Je suis une ex-savante folle devenue conteuse d’histoires. Je suis née un 14 juillet, fête des Français, mais à Londres, où mes parents étudiaient. Par la suite, j’ai vécu en français, d’abord au Québec, puis en Ontario où j’ai migré en 2003.

J’ai découvert la science-fiction très jeune, en lisant Les robots d’Isaac Asimov, trouvé dans la bibliothèque de mon père. J’ai toujours aimé les sciences, j’ai étudié la géographie parce que j’aime la nature et le génie civil pour la protéger. J’étais cependant du genre « savante distraite » ; j’ai un jour inondé par accident un laboratoire à l’École Polytechnique (il a été reconstruit depuis).

Mon esprit fantaisiste m’a évité d’obtenir des emplois « sérieux », bien assise dans un bureau. À la place, j’ai eu une suite de petits boulots précaires et parfois dangereux. Je me souviens toujours des journées de douze heures, pendant les enquêtes de circulation, où des 18-roues me frôlaient le dos sur une petite route. Lors de ces études de terrain, j’ai aussi porté sur mon dos un lourd appareil GPS sophistiqué duquel émergeaient deux antennes avec une petite soucoupe volante… Ce qui a suscité beaucoup de questions des adultes : « Tu cherches-tu des Martiens ? » … et des enfants : « Tu cherches un trésor ? ».

Le trésor, j’ai fini par le trouver : ce sont mes histoires, et tous mes lecteurs !

Publication au sein de la collection 14/18

Le projet Ithuriel, 2012

Rencontre avec Michèle Laframboise

 5 questions à Michèle Laframboise

  1. Des auteurs que vous admirez ?
    Jean-Louis Trudel (pour toute son œuvre).
    Esther Rochon (pour son œuvre).
  2. Votre sport préféré ?
    J’aime le soccer mais je n’y excelle pas. Je pratique avidement la course à pied dans des demi-marathons.
  3. Le métier que vous vouliez exercer lorsque vous étiez adolescente ?
    Écologiste sur le terrain – ce que j’ai réalisé par la suite.
  4. Ce qui vous énervait lorsque vous étiez adolescente ?
    Les injustices et la pauvreté.
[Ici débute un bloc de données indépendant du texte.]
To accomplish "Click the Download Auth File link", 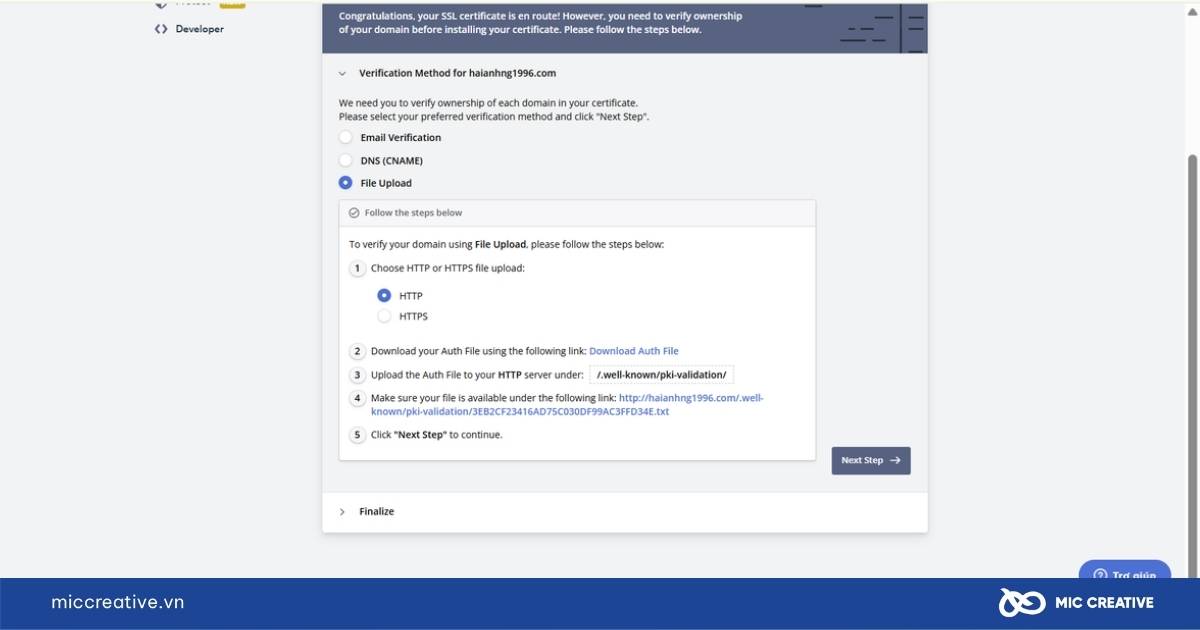I will pyautogui.click(x=634, y=351).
Plus près de mon quotidien : la mode et le double standard d’habillement filles-garçons (c’était acceptable pour un « gars » d’être plus négligé… mais pas pour une fille !).
  5. Ce que vous aimez dans l’écriture ?
    La création d’un univers qui se révèle lentement, comme une plaque photographique exposée (ancienne technologie). Écrire est une plongée en eau profonde qui demande du temps.

Un conseil pour un jeune qui souhaite devenir écrivain ?

Observe le monde, va vers les autres, écoute-les. Persévère. Ne t’enferme pas dans ta tour d’ivoire en attendant l’inspiration.

Quelques anecdotes au sujet du Projet Ithuriel

« Lara est d’abord apparue… en projet de bande dessinée ! J’ai dessiné 22 pages avant de me rendre compte que c’était gourmand en temps ! J’ai commencé à écrire la première version du roman en me disant  ʺBof, ce sera plus facile de l’écrire que de le dessiner !ʺ ».

« Le passé de manifestant d’Antoine est en fait le mien, sauf que je n’ai jamais souffert de brutalité.  (…) Plusieurs des opinions d’Antoine reflètent les miennes ».

« J’ai lu un poème en public le 15 octobre 2011, sur le site des Indignés de Bay Street, à Toronto. Les trois lignes en exergue du roman sont de moi ! Le poème s’intitule La main invisible ».

« Le nom de Lara vient bien sûr du roman Le docteur Jivago par Boris Pasternak. Pour la génération de Stephan, il se peut que ce soit davantage Lara Croft, un personnage totalement à l’opposé de la petite Lara ».